I’ve done different things– I did a talk on mentoring that I really enjoyed doing last year, and since then, I’ve done a couple of things on that. I’ve talked about PKI and post-quantum crypto, and a little bit about blockchain recently. It’s a combination of things. I like talking about emerging technologies as much as I like talking about more “soft skill” topics. Generally, though, if I’m doing a talk on an emerging technology, it’s got to be fun. There has to be a hook in it for me; I have to be able to tell the story in a fun way that’s going to engage people. Whether I’m talking about the impact of technology on our business or what I see coming with different technologies or the people side of things, I’m actually equally comfortable, and I like doing a combination of both.

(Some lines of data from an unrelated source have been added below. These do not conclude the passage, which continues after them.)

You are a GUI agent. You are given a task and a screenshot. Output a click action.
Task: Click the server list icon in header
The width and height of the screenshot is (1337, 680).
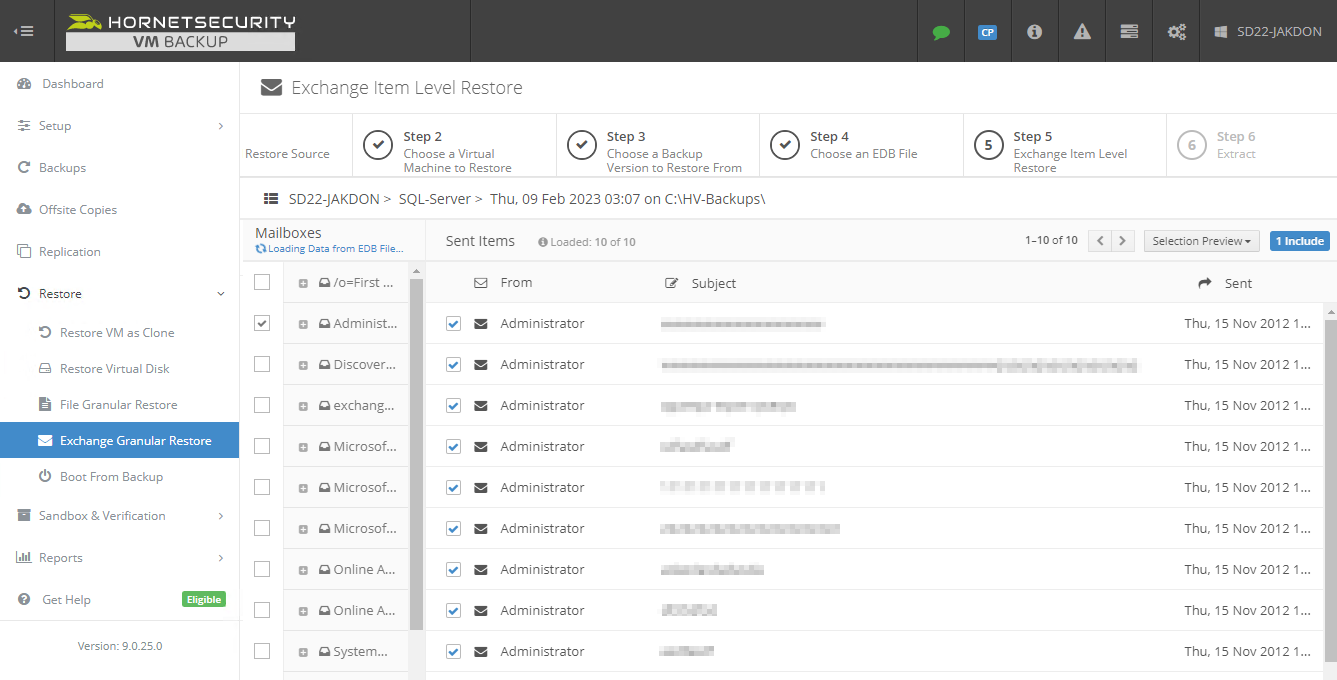click(1129, 32)
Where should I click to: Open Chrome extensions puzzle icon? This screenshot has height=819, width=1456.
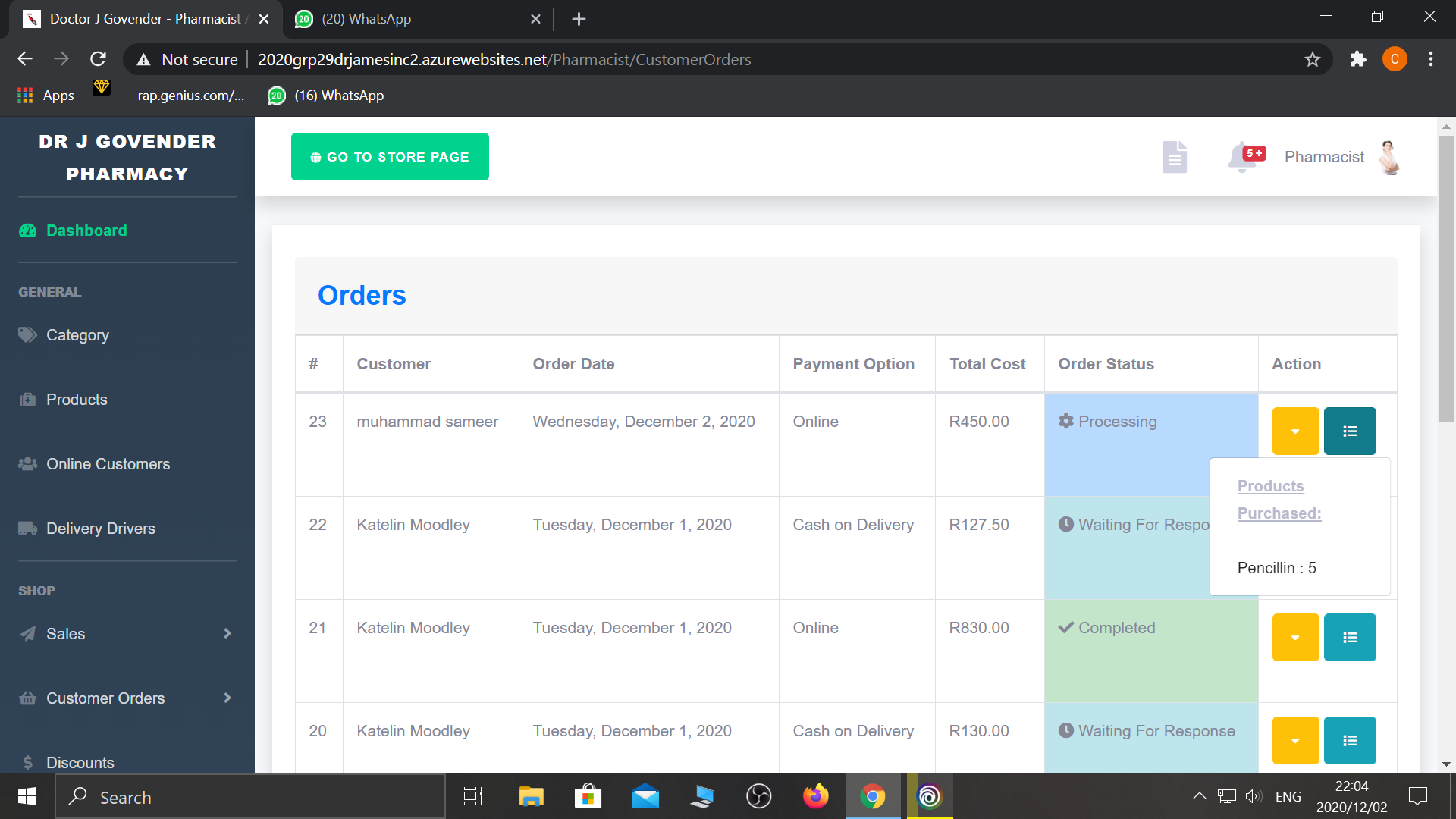click(x=1357, y=60)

What do you think are some of the biggest cybersecurity challenges that technology is going to have to evolve to adapt to?

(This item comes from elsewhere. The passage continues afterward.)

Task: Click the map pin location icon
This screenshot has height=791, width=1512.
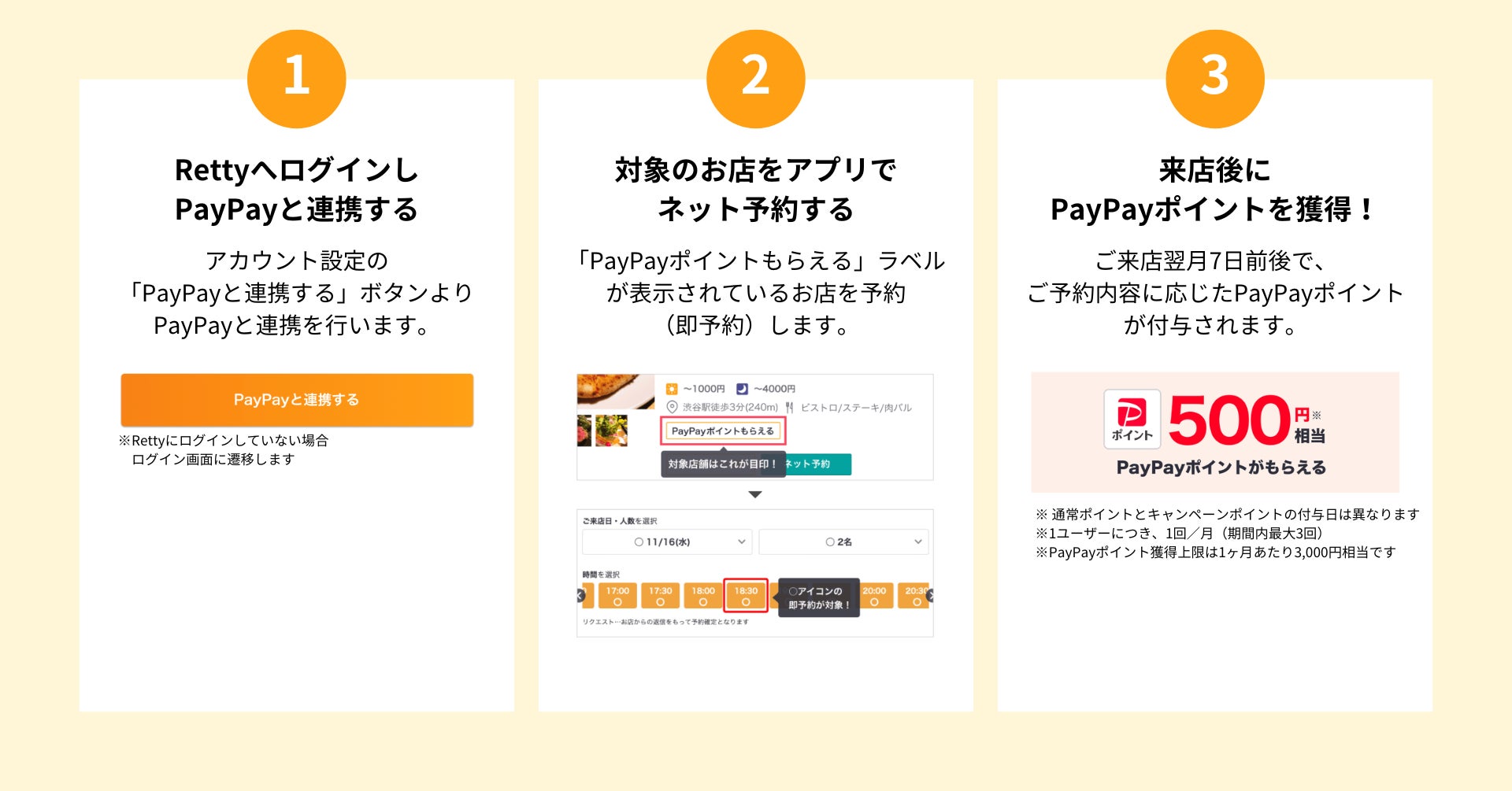Action: pos(672,407)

One that I’ve been paying a lot of attention to recently is quantum computing and post-quantum cryptography, which revolves around the idea that a quantum computer can eventually be developed. We’re not there yet, but the concept assumes that a computer can eventually be developed that can break RSA and elliptic curve and that the industry is going to need to adjust to that. The challenging thing is that no one knows when this is going to happen– is it five years? Is it 20 years? Is it more? I personally have come to the conclusion that it actually doesn’t matter when it happens; we need to start planning now. It is so difficult to evolve cryptography and software, and with post-quantum computing, we’re talking about replacing plumbing.

Currently, we’re not even sure which algorithms it’s going to be yet, and we’re not actually sure when a sufficiently-sized quantum computer is going to come along. The challenge is that with all of these unknowns, we still have to make progress forward. We still need strategies in place, because we don’t know when this could happen. It’s a really difficult challenge, but it’s a really interesting one, and it’s one of the ones that excites me the most.

What’s something that keeps you up at night?

I actually have insomnia, so I’m not the best sleeper anyway. I have trouble turning my brain off. I don’t think it’s any one thing; it’s more just I think of something that happened during the day and that will keep my mind engaged. Is there something specific I worry about? No, not necessarily, but I think that I– like many other people– have to learn to turn my brain off sometimes.

If you had three more hours in a day, how would you spend them?

I’d probably just immediately allocate one of the hours to sleep, and the other to exercise, because I don’t do that enough. I’d allocate the last one to what I’ll call ‘fun,’ which could be anything from baking cookies, to playing board games with my kids, to doing an art project or something.

What’s something that someone who knows you would be surprised to know about you?

Most people probably don’t know that I collect chess sets! I don’t do it as much now– mostly because I’ve ran out of space for all of them– but I do have a sizeable collection. The first chess set that I had my parents gave me, and it was Sherlock Holmes themed. I played a little bit of chess as a kid, but not competitively. It was just for fun, but I really liked looking at all the different pieces. It can really be such a creative thing. I have pocket sets, glass sets, stone sets, and a lot of other really cool themed sets. My favorite is my Alice in Wonderland set, which, when you consider the story of Alice in Wonderland, actually makes a lot of sense and is really fun and whimsical.

Unfortunately, though, chess sets take up a lot of room, so at some point I realized I couldn’t collect that many more, although there are a few themes I’d like to collect to round out the collection! I just love that this one game can have so many visual appeals, and that there’s really a form of storytelling through those pieces.

What do you currently geek out about?

Definitely space! I’ve always been really fascinated by space, from when I was a kid to now. I grew up in the era of the space shuttle and I was so interested by all of that, and then more recently, I thought it was the coolest thing when the InSight landed.